══ SUPPLIED DATA
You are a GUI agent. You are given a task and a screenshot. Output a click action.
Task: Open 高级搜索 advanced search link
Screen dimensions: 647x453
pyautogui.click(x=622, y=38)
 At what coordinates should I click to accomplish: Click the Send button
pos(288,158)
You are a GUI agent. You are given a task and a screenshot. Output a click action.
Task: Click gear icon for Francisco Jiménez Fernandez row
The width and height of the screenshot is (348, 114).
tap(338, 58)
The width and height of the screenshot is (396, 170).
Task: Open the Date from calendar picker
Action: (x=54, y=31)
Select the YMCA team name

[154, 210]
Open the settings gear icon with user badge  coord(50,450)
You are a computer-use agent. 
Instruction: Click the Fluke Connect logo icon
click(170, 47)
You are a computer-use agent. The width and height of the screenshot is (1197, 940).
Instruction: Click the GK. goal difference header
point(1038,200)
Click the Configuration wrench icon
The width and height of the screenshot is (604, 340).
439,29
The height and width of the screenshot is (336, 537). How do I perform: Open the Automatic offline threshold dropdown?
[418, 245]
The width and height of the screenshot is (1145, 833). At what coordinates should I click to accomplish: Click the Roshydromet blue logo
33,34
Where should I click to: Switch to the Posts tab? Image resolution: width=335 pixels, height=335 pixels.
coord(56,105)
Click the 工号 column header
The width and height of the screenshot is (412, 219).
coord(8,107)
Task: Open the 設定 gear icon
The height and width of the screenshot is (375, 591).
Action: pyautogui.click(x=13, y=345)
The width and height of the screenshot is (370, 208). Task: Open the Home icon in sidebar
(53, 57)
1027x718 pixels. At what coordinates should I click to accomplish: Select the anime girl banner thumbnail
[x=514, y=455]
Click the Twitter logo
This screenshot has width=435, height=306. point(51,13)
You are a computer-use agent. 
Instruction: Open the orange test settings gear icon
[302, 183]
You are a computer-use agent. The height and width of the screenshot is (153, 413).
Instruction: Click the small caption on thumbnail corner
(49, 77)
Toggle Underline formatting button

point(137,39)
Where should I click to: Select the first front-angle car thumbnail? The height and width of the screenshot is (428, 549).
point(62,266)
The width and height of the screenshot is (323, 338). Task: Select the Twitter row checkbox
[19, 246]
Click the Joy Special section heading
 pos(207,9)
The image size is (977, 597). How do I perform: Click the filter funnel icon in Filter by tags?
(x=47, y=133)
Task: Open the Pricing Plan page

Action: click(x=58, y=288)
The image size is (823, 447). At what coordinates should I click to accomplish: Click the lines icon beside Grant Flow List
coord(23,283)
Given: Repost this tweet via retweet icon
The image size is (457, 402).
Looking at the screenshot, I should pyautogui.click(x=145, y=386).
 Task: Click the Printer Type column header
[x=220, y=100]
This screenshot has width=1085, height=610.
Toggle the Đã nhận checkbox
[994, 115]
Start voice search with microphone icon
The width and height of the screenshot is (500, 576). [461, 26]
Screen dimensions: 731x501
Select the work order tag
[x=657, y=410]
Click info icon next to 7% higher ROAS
════
Retype all of the records above word for word, keeping each line as it stands.

*THE RESULT:*
You are a GUI agent. You are given a task and a screenshot. Output a click action.
Task: Open 高级搜索 advanced search link
Screen dimensions: 647x453
pyautogui.click(x=622, y=38)
 At what coordinates should I click to accomplish: Click the Send button
pos(288,158)
You are a GUI agent. You are given a task and a screenshot. Output a click action.
Task: Click gear icon for Francisco Jiménez Fernandez row
The width and height of the screenshot is (348, 114).
tap(338, 58)
The width and height of the screenshot is (396, 170).
Task: Open the Date from calendar picker
Action: (x=54, y=31)
Select the YMCA team name

[154, 210]
Open the settings gear icon with user badge  coord(50,450)
You are a computer-use agent. 
Instruction: Click the Fluke Connect logo icon
click(170, 47)
You are a computer-use agent. The width and height of the screenshot is (1197, 940).
Instruction: Click the GK. goal difference header
point(1038,200)
Click the Configuration wrench icon
The width and height of the screenshot is (604, 340).
439,29
The height and width of the screenshot is (336, 537). How do I perform: Open the Automatic offline threshold dropdown?
[418, 245]
The width and height of the screenshot is (1145, 833). At what coordinates should I click to accomplish: Click the Roshydromet blue logo
33,34
Where should I click to: Switch to the Posts tab? Image resolution: width=335 pixels, height=335 pixels.
coord(56,105)
Click the 工号 column header
The width and height of the screenshot is (412, 219).
coord(8,107)
Task: Open the 設定 gear icon
The height and width of the screenshot is (375, 591).
Action: pyautogui.click(x=13, y=345)
The width and height of the screenshot is (370, 208). Task: Open the Home icon in sidebar
(53, 57)
1027x718 pixels. At what coordinates should I click to accomplish: Select the anime girl banner thumbnail
[x=514, y=455]
Click the Twitter logo
This screenshot has width=435, height=306. point(51,13)
You are a computer-use agent. 
Instruction: Open the orange test settings gear icon
[302, 183]
You are a computer-use agent. The height and width of the screenshot is (153, 413).
Instruction: Click the small caption on thumbnail corner
(49, 77)
Toggle Underline formatting button

point(137,39)
Where should I click to: Select the first front-angle car thumbnail? The height and width of the screenshot is (428, 549).
point(62,266)
The width and height of the screenshot is (323, 338). Task: Select the Twitter row checkbox
[19, 246]
Click the Joy Special section heading
 pos(207,9)
The image size is (977, 597). How do I perform: Click the filter funnel icon in Filter by tags?
(x=47, y=133)
Task: Open the Pricing Plan page

Action: click(x=58, y=288)
The image size is (823, 447). At what coordinates should I click to accomplish: Click the lines icon beside Grant Flow List
coord(23,283)
Given: Repost this tweet via retweet icon
The image size is (457, 402).
Looking at the screenshot, I should pyautogui.click(x=145, y=386).
 Task: Click the Printer Type column header
[x=220, y=100]
This screenshot has width=1085, height=610.
Toggle the Đã nhận checkbox
[994, 115]
Start voice search with microphone icon
The width and height of the screenshot is (500, 576). [461, 26]
Screen dimensions: 731x501
Select the work order tag
[x=657, y=410]
Click info icon next to 7% higher ROAS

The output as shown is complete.